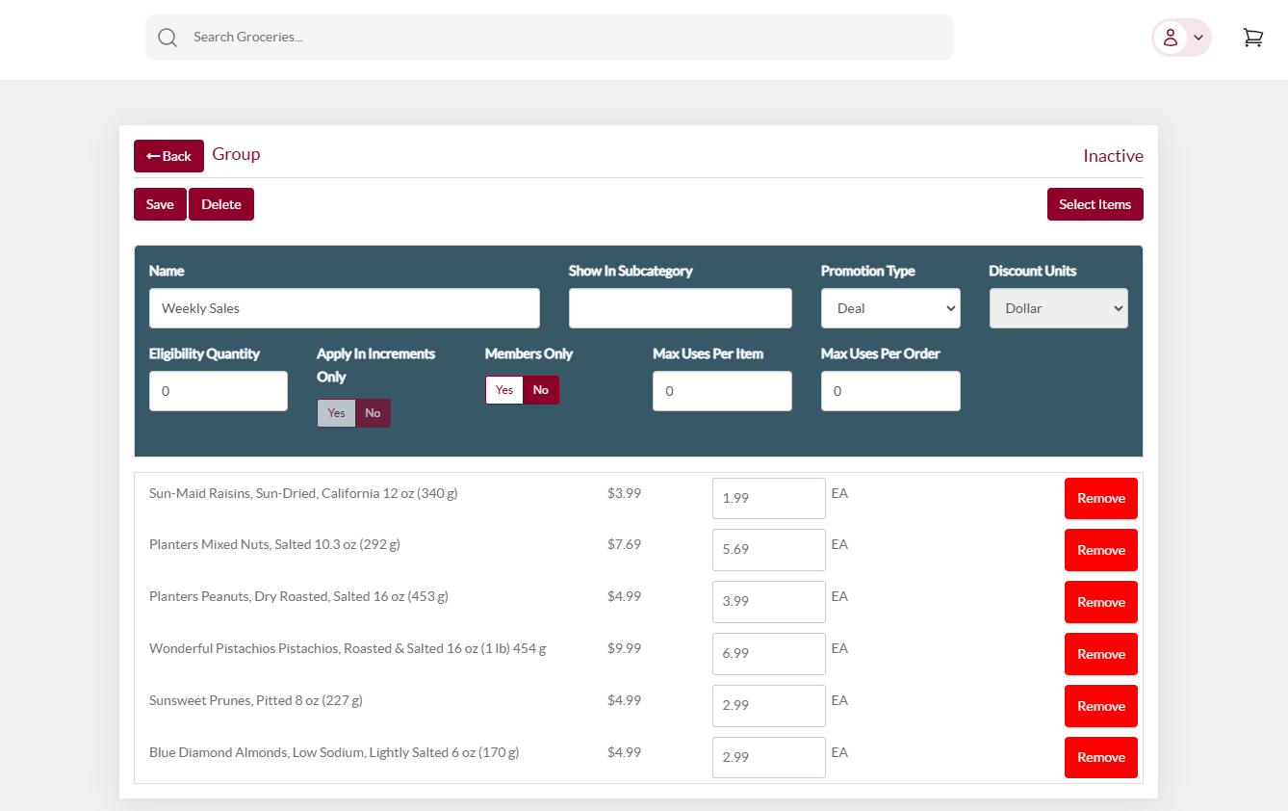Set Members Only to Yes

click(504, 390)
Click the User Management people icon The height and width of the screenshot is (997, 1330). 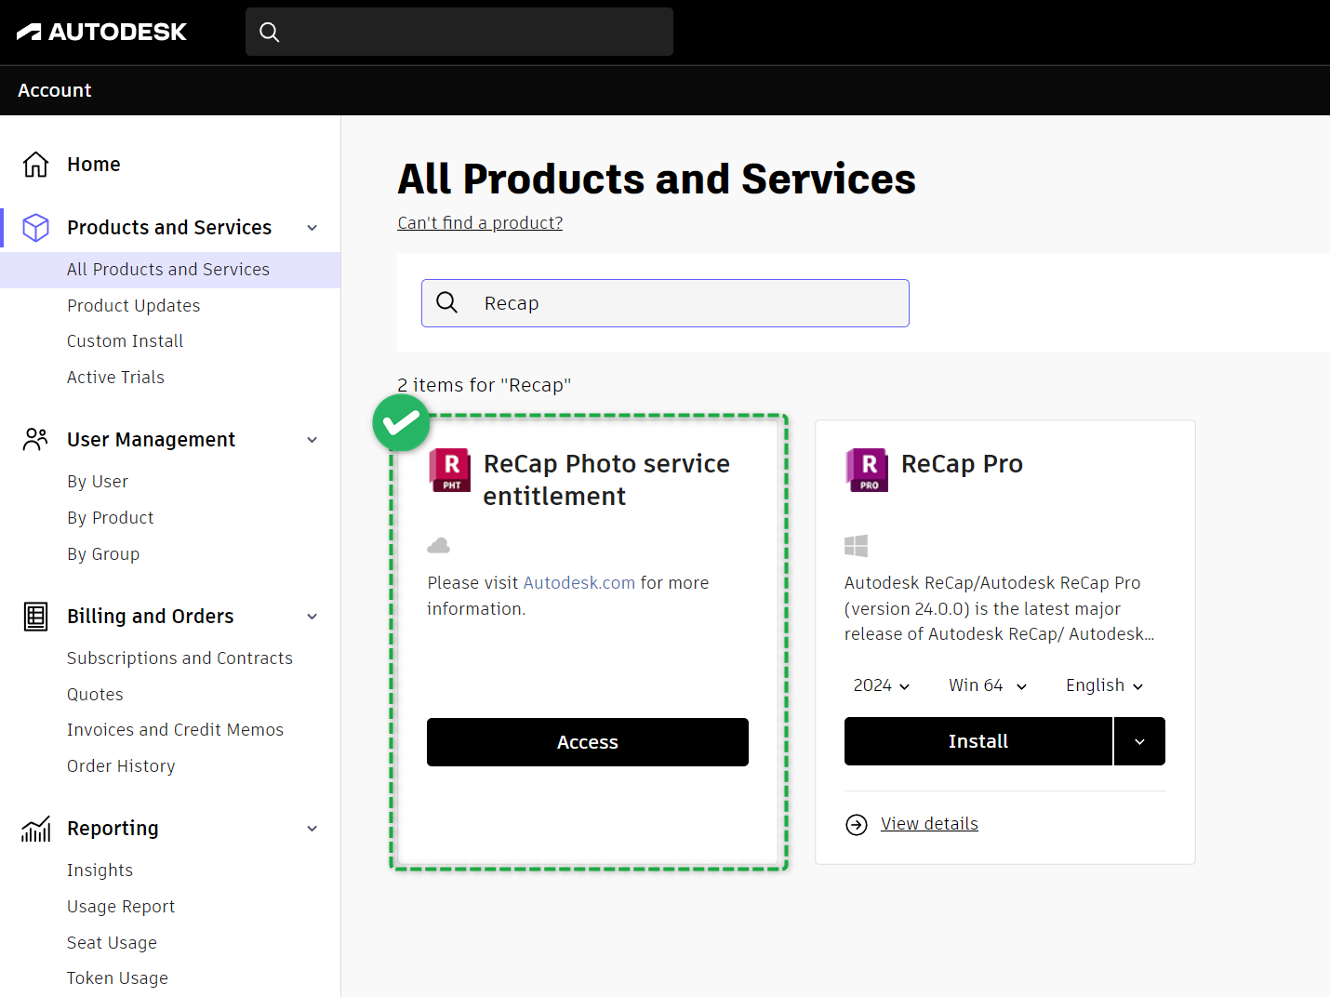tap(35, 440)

..............................

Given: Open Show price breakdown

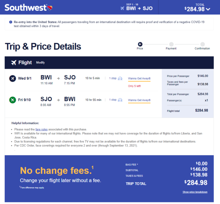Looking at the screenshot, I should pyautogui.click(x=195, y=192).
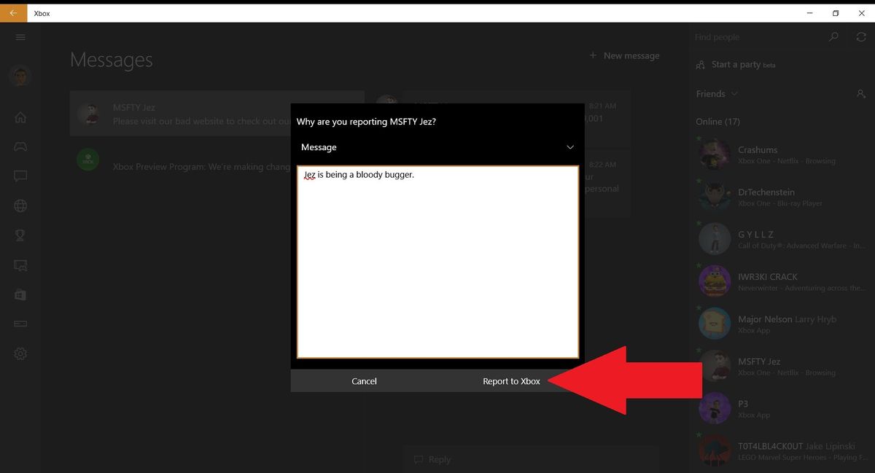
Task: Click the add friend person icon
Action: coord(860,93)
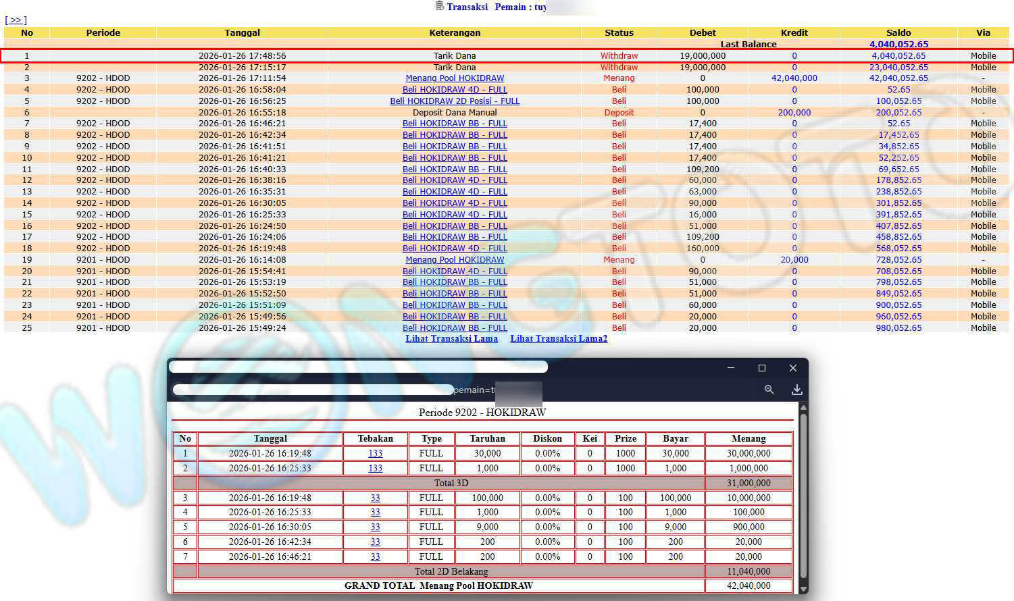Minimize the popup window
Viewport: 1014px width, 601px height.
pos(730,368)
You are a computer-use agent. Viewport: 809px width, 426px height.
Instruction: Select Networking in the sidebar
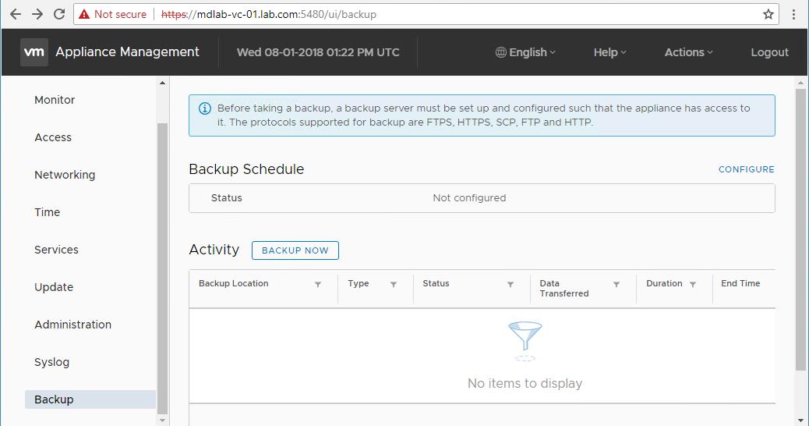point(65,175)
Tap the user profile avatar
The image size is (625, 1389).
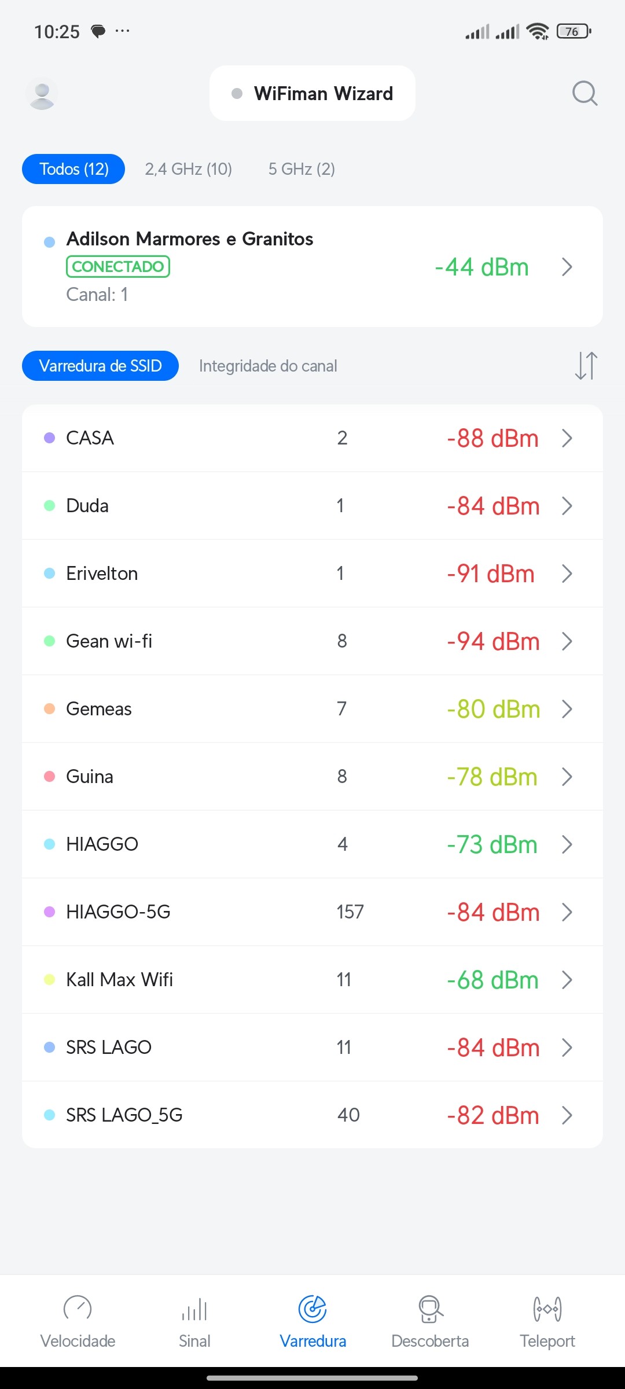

..............................

**What to work on:** Output only the lines above from the line that holds "Given: Open Show price breakdown" through the line that holds "The image size is (625, 1389).", both ends included, and exclude pictures.

**Task response:**
Given: Open Show price breakdown

Looking at the screenshot, I should pyautogui.click(x=195, y=192).
Task: Click the add friend person icon
Action: coord(860,93)
Minimize the popup window
Viewport: 1014px width, 601px height.
pos(730,368)
You are a computer-use agent. Viewport: 809px width, 426px height.
Instruction: Select Networking in the sidebar
point(65,175)
Tap the user profile avatar
The image size is (625, 1389).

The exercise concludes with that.